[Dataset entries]

● ● ● ● ● ● ●

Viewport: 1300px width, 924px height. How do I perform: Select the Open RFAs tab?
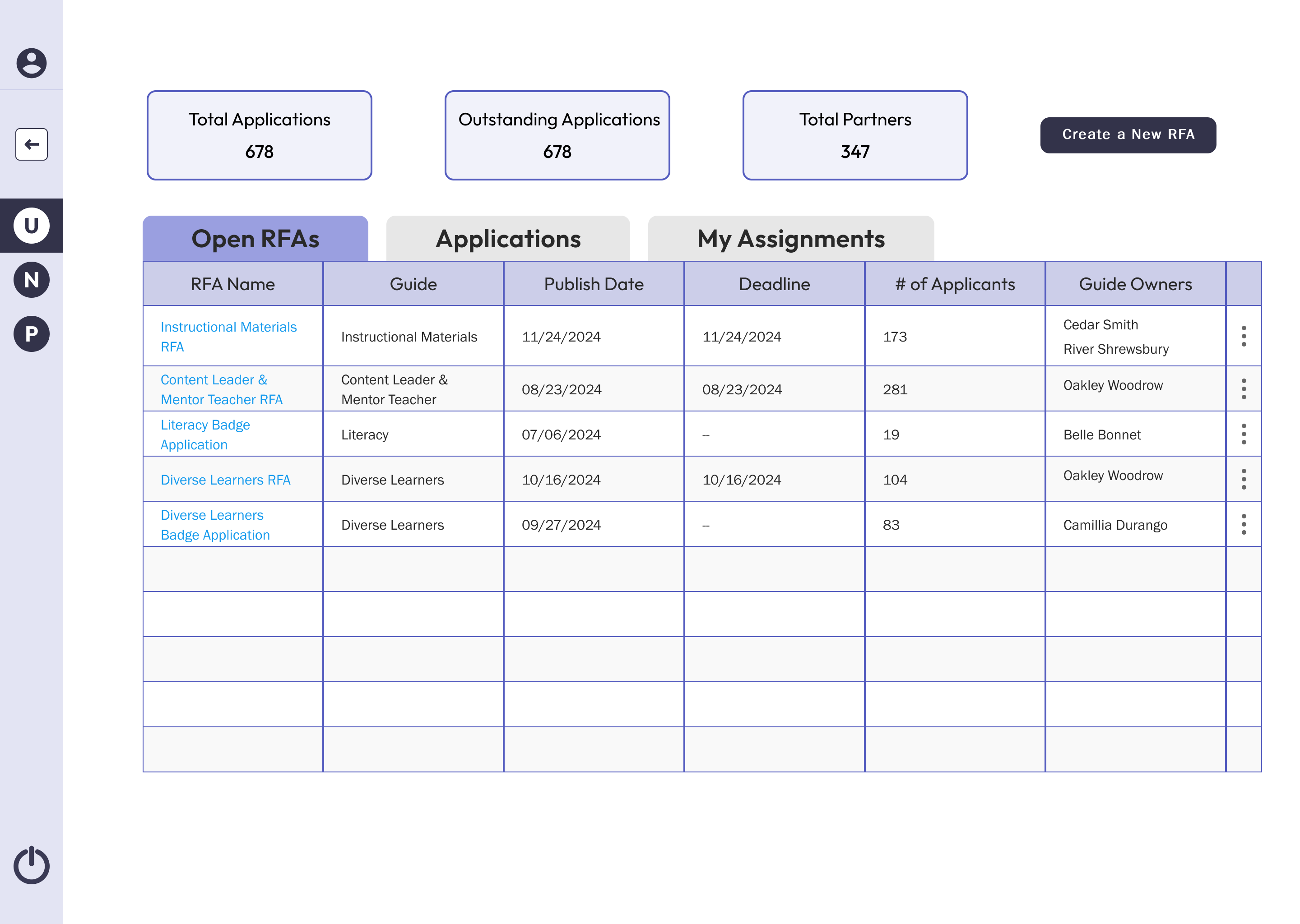point(255,239)
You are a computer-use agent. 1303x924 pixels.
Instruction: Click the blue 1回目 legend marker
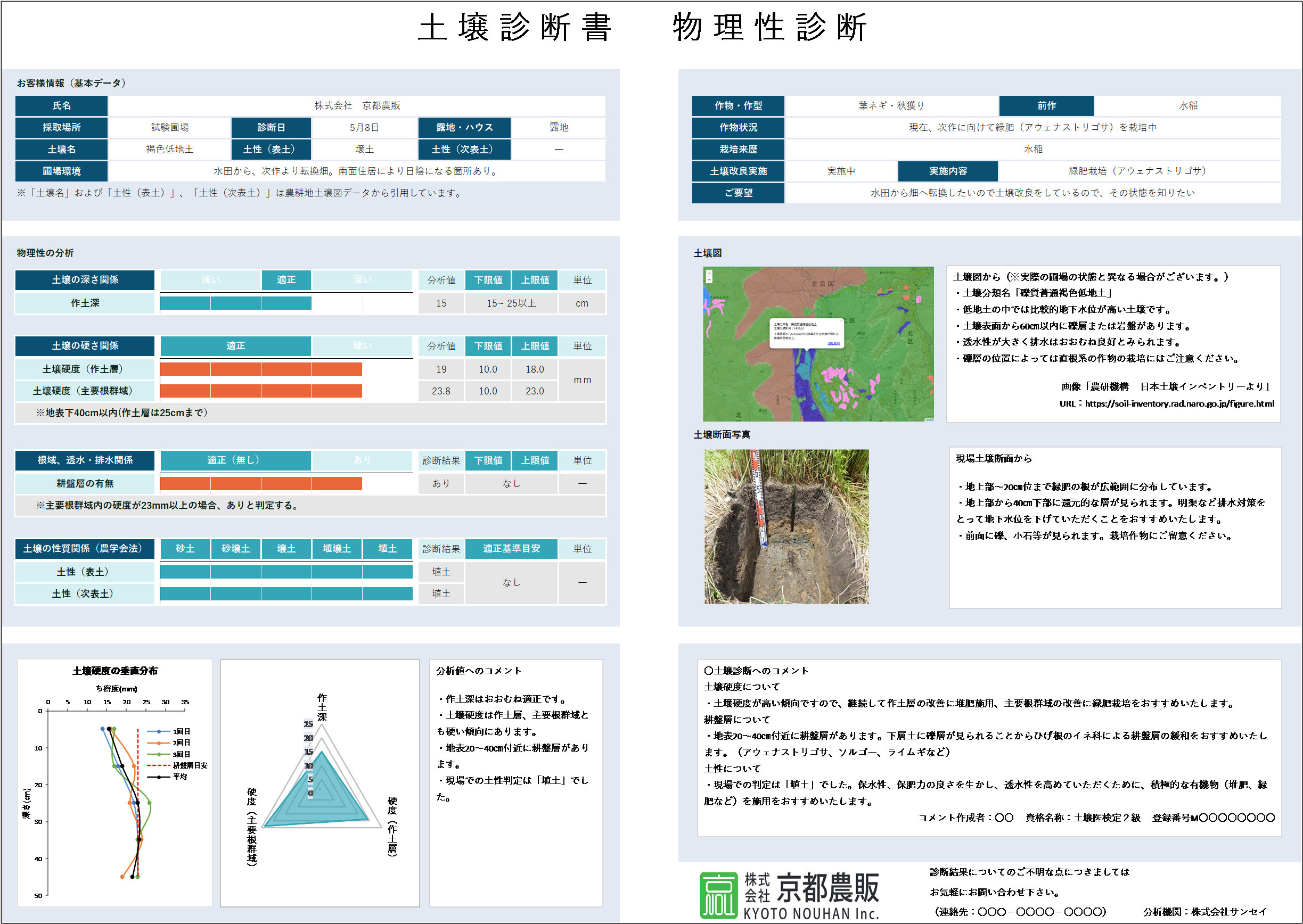pos(159,731)
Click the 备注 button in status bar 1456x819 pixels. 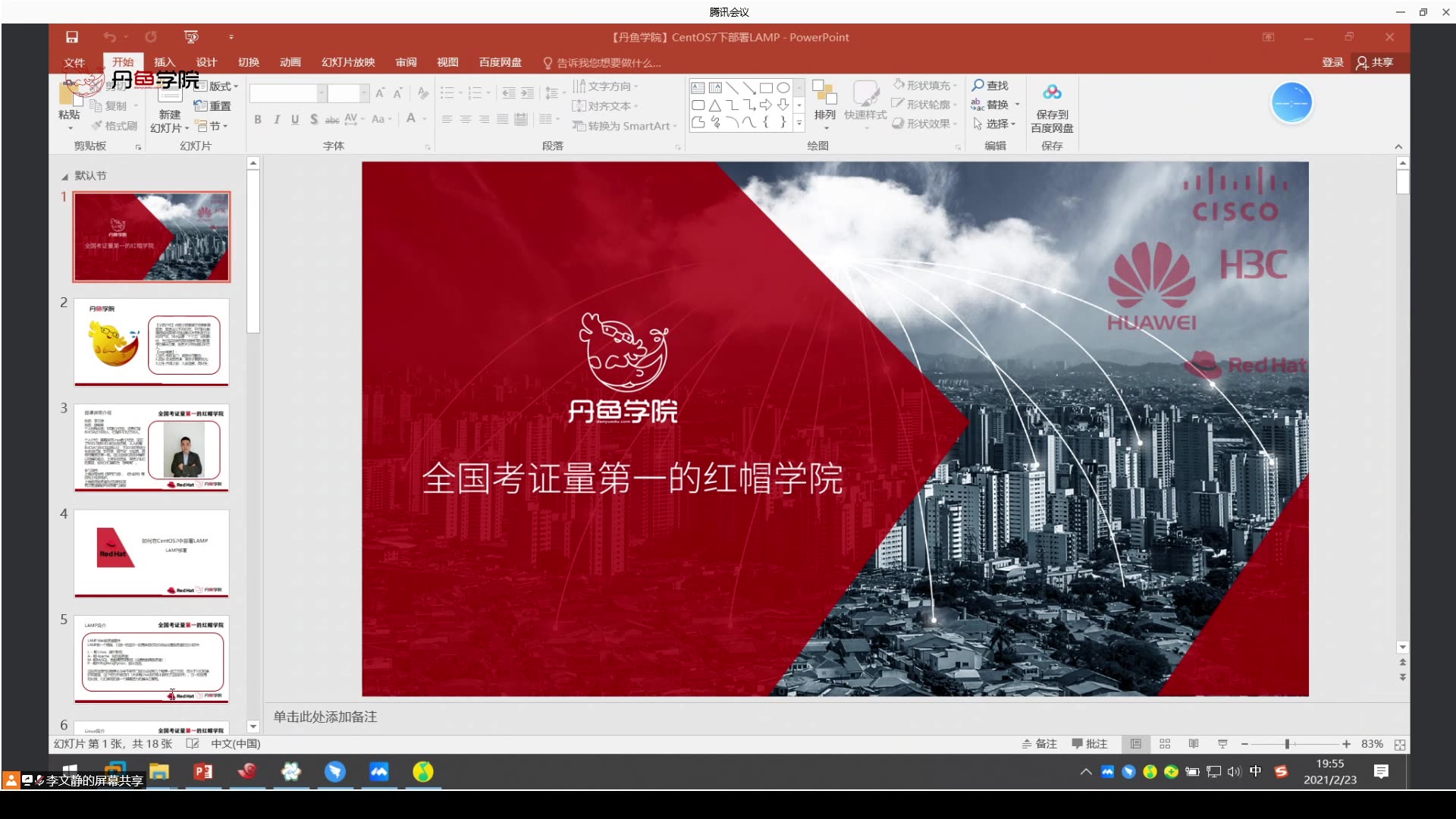1039,744
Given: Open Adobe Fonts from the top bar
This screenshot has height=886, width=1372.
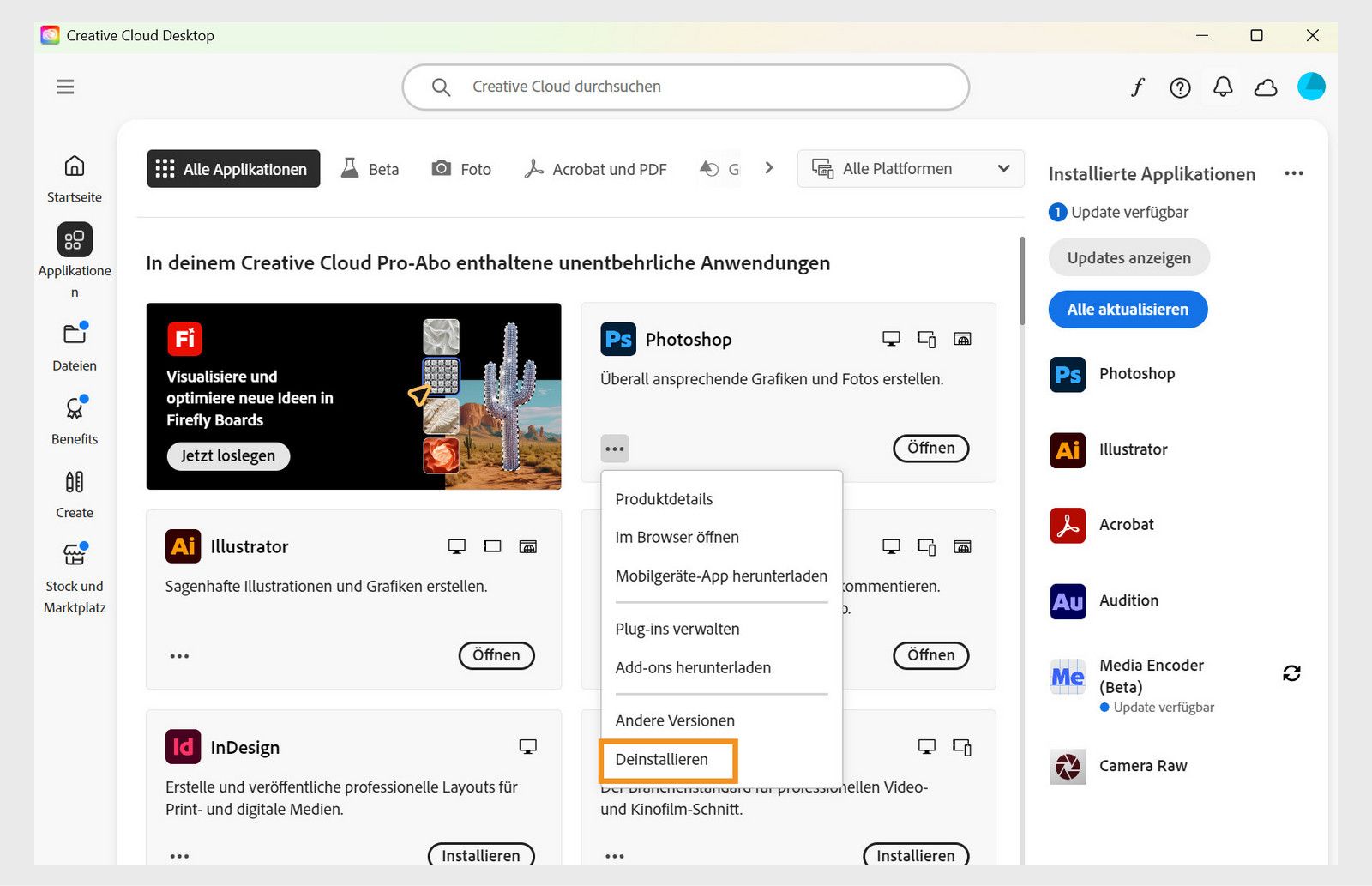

● ● ● ● ● ● ●

▸ **Exercise directions**: Reproduce exactly the lines that run from the line holding "Given: Open Adobe Fonts from the top bar" through the final line of the entries, and omit every picture.

▸ **Result of the task**:
Given: Open Adobe Fonts from the top bar
This screenshot has height=886, width=1372.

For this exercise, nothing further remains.